Winter sunrise over the Vallee Blanche, 2 alpinists on the RHS
© Jon Griffiths, Mar 2008
In addition to the very comprehensive article by Sean Kelly Here, I thought that I might try my hand at instilling a few ideas into any budding photographers out there, and probably learn a few things myself from the responses. I should point out that I have never had any photography schooling at all- so if any part of this article is incorrect then please feel free to email and I will amend. I think like most people, I started out by borrowing my dad's camera (a Nikon FM2); unfortunately I had no idea what I was getting myself in to. The on-line manual only served to further confuse me so I came back from my first trip to the Alps armed with photos that seemed to prove that I had spent my time in a constant white out rather than the perfect blue skies that had prevailed above Zermatt at the time.
One by one I started to work out how to make film speed, aperture, and shutter speed all work together so I could try and get the maximum out of every shot I took. I hope that in this article I will be able to explain how each one work in layman's terms and try and make some sense of them all for those trying to get their heads around it.
Note: This article will be of use to those who can manually change the above variables, most digital compact cameras wont let you.
It was ages until I even heard about this! The film speed is denoted by an ISO number which range from 25 to...well something ridiculously high now. The lower the number the 'slower' the film- what this means is that the film or sensor will take longer to capture the light it needs to produce a correctly exposed image. The downside to this is that you will have to hold your camera still for longer, but the benefit is that you will reduce noise (digital) / film grain (film). (NB film speeds are often quoted on the ASA scale) The film grain is observed when shooting with a 'fast' film- as you might have guessed the image is more 'grainy'. This might sound a bit odd but think of shooting with a slow film as resulting in a very smooth image whilst shooting with a faster film will result in a less smooth (grainy) image. The difference can be very large when observing your slide or negative up close.
Noise, on the other hand, is the tiny coloured specs you can often observe in darker areas of a (digital) photo. Whilst noise is most noticeable in darker areas, it is also noticeable in lighter areas when the film speed is too high. Due to the advances in the digital area it really depends on what make and model you have when it comes to deciding an optimum ISO speed (have a play around). Personally I have always shot on ISO 100 on both positive film and digital. I try and keep the film speed, or ISO, as low as possible- though there are some who prefer the effect that a faster film speed has.

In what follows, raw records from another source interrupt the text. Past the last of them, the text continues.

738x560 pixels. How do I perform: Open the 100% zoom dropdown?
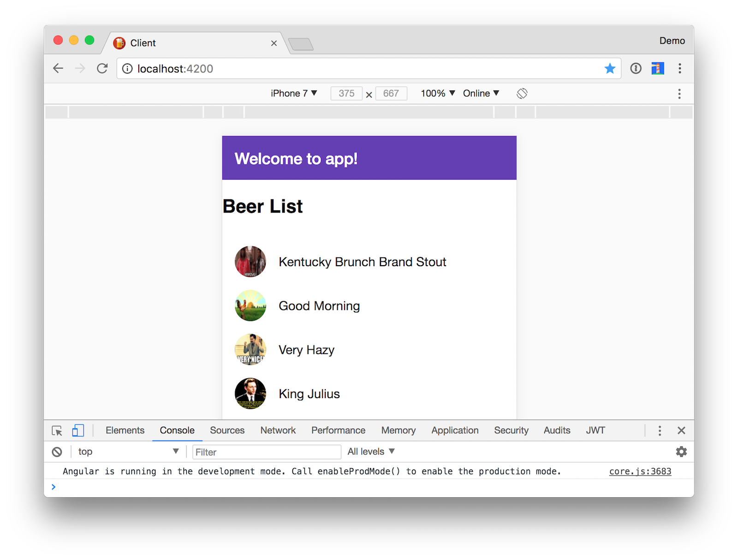[437, 94]
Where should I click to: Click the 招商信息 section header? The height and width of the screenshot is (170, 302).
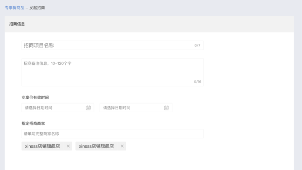[x=17, y=24]
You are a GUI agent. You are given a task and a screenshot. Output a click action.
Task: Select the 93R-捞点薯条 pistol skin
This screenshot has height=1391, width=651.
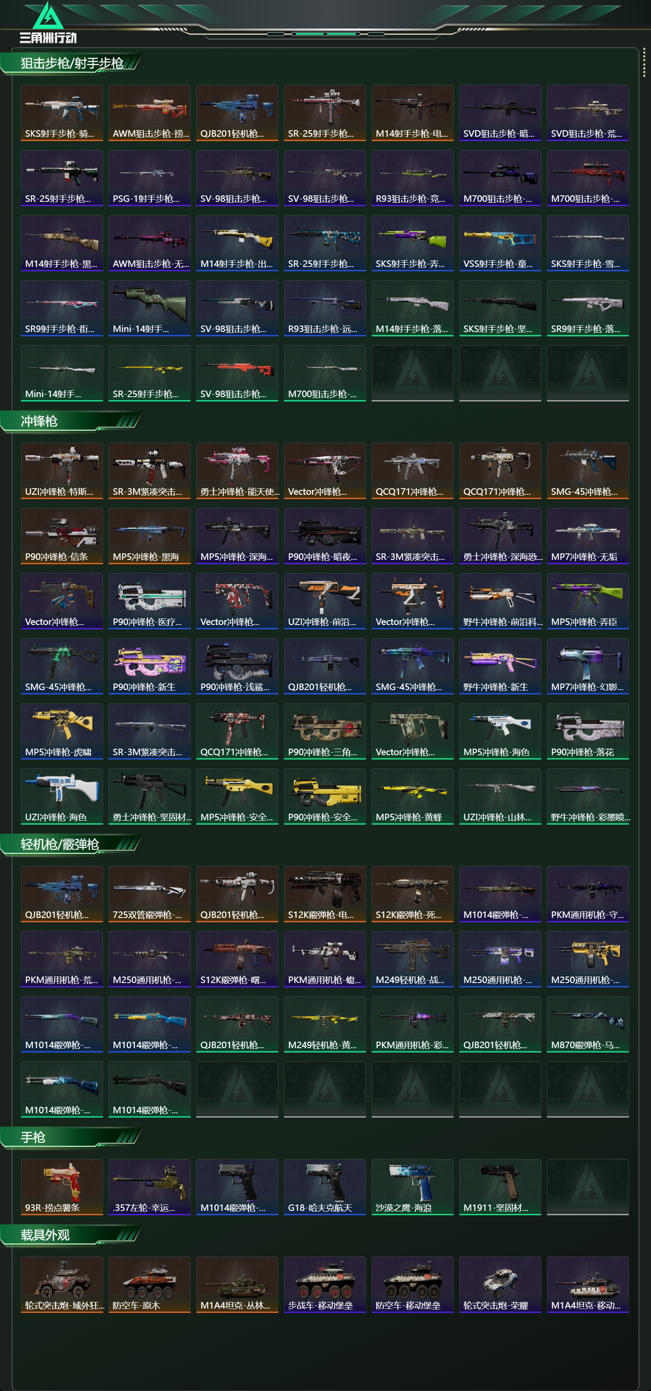(x=62, y=1187)
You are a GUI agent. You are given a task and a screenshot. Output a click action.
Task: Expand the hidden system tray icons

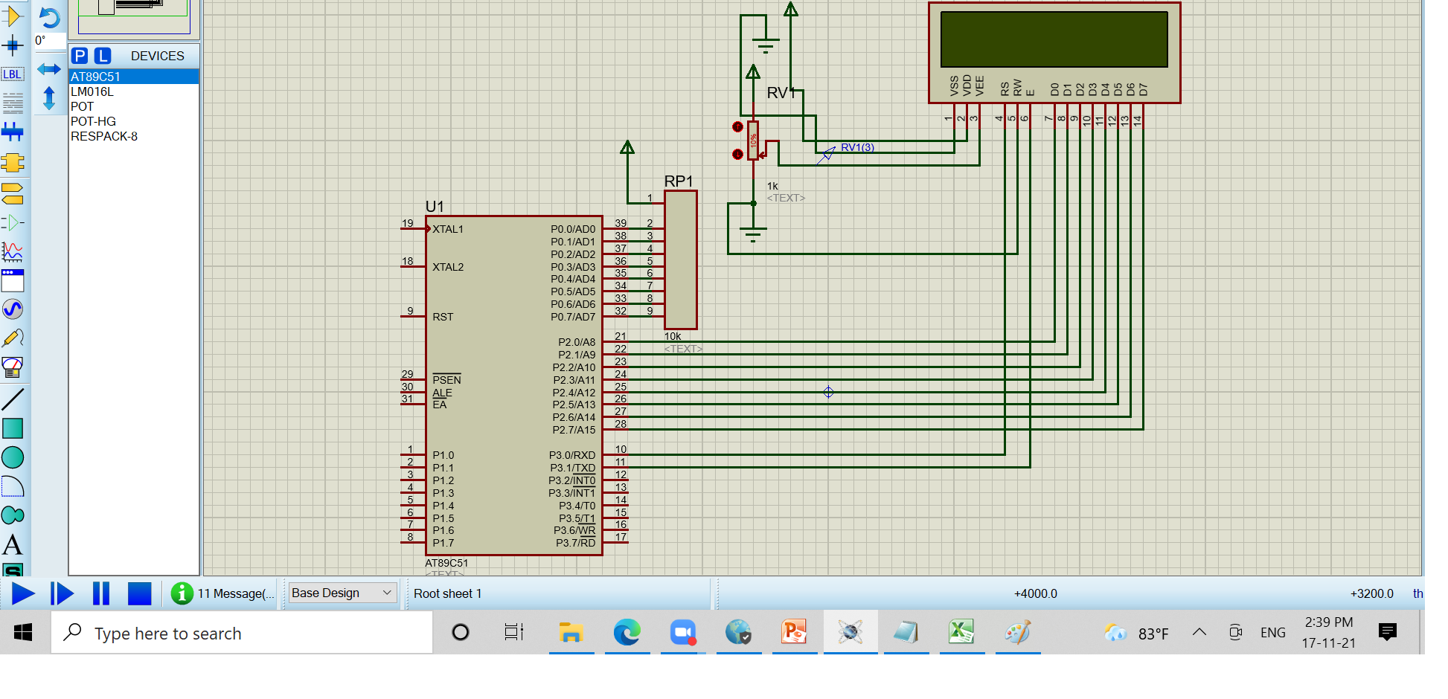(x=1199, y=632)
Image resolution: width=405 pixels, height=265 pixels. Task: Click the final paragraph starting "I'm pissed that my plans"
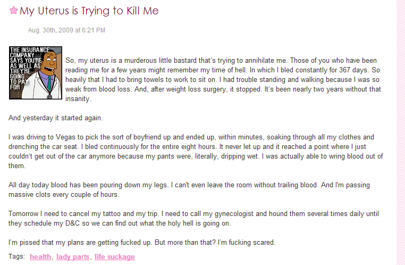142,243
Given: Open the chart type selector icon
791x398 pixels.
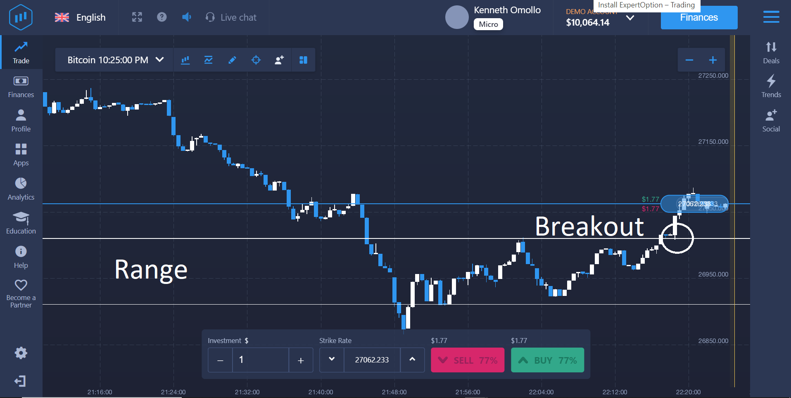Looking at the screenshot, I should [x=185, y=60].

“It's worth mentioning how slower film has finer grain and can be better for enlargements, and how that's why a lot of people used slide film before digital, because it's slower still and has amazing colour saturation" - Clare Danek
Shooting at a high ISO results in alot of ‘noise’ (ISO 3600)
© Jon Griffiths, Mar 2008
So it comes down to a choice of how grainy, or 'noisy, your image looks like VS how long you (or more importantly your subject matter) can stay still for. (NB I am ignoring aperture here and taking it as a given fixed)

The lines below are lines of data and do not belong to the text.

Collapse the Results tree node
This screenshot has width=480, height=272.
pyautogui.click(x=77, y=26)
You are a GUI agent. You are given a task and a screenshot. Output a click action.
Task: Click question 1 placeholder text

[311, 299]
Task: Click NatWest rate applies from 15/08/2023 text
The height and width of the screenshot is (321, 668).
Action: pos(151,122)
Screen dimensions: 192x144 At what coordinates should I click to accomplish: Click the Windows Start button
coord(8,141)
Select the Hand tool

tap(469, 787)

Simply enough, this is the duration which the shutter on your camera lifts up to reveal the sensor or film behind it, exposing it to the necessary light to create the photo, before closing again. Shutter speed is a handy tool when you wish to blur a climber or a scene- obviously if you leave it open for longer then anything which moves in the scene will blur. In the same way, if you keep it open for a very short amount of time then you can freeze frame an action (like freeze frame a dyno).

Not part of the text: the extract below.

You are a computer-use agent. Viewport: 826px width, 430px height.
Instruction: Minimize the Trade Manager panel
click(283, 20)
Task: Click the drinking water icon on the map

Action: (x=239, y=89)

Shutter Speeds are denoted in parts of a second and range from 1/8000th of a second all the way to an unlimited exposure length ('bulb' setting).
The aperture is the iris of the lens world. It controls how much light enters through the lens, past the open shutter, to the sensor or film at the back of the camera. The size of the aperture (the hole through which light passes through) is denoted by 'F stops'. To make matters more confusing, a high F stop (generally between 22-32) actually means that the aperture is smaller; allowing less light in. conversely a small F stop of say 2.8 means that the aperture is larger, allowing more light in.
Putting them all together
Obviously all three variables are very closely interlinked (I say obviously but its not easy to understand!). If we start at the front (lens) end of the camera then as the light enters the lens, the size of the aperture will dictate how much light passes through into the body of the camera. The shutter then plays its part and this dictates how much time that amount of light is allowed to shine through onto the sensor or film at the back. If we take the ISO or film speed as a given then we can further concentrate on how the aperture and shutter speed interlink. For an image to come out looking 'normal' you have to make sure that it is correctly 'exposed'. An under-exposed image will result in the image being too dark, whilst and over-exposed image will end of in the image being too light. Think of the term exposure in the sense of 'exposing the sensor/film to the light source'. Therefore if you under-expose the image you are not allowing the sensor/film to be exposed long enough to the incoming light to form the image.
© Jon Griffiths, Mar 2008
The aperture and shutter speed allow you to control the amount of light that is necessary to expose the film/sensor. Since you are going to need 'x' amount of light to expose the sensor for a correctly exposed image you can play around with the two variables. To steal an analogy from John Hegecoe it's rather like filling a glass from a water tap. If the glass represents how much light is needed to correctly expose the image and the water represents the light then you can see how the aperture represents the opening hole in the tap, and the shutter speed represents how long you leave the tap open for. The bigger you make the hole in the tap (the more you 'open' it) the less time you have to leave it open for before the glass is full. And conversely if you open the tap so that only a small dribble of water comes through, you will have to leave the tap open for a lot longer to fill the glass.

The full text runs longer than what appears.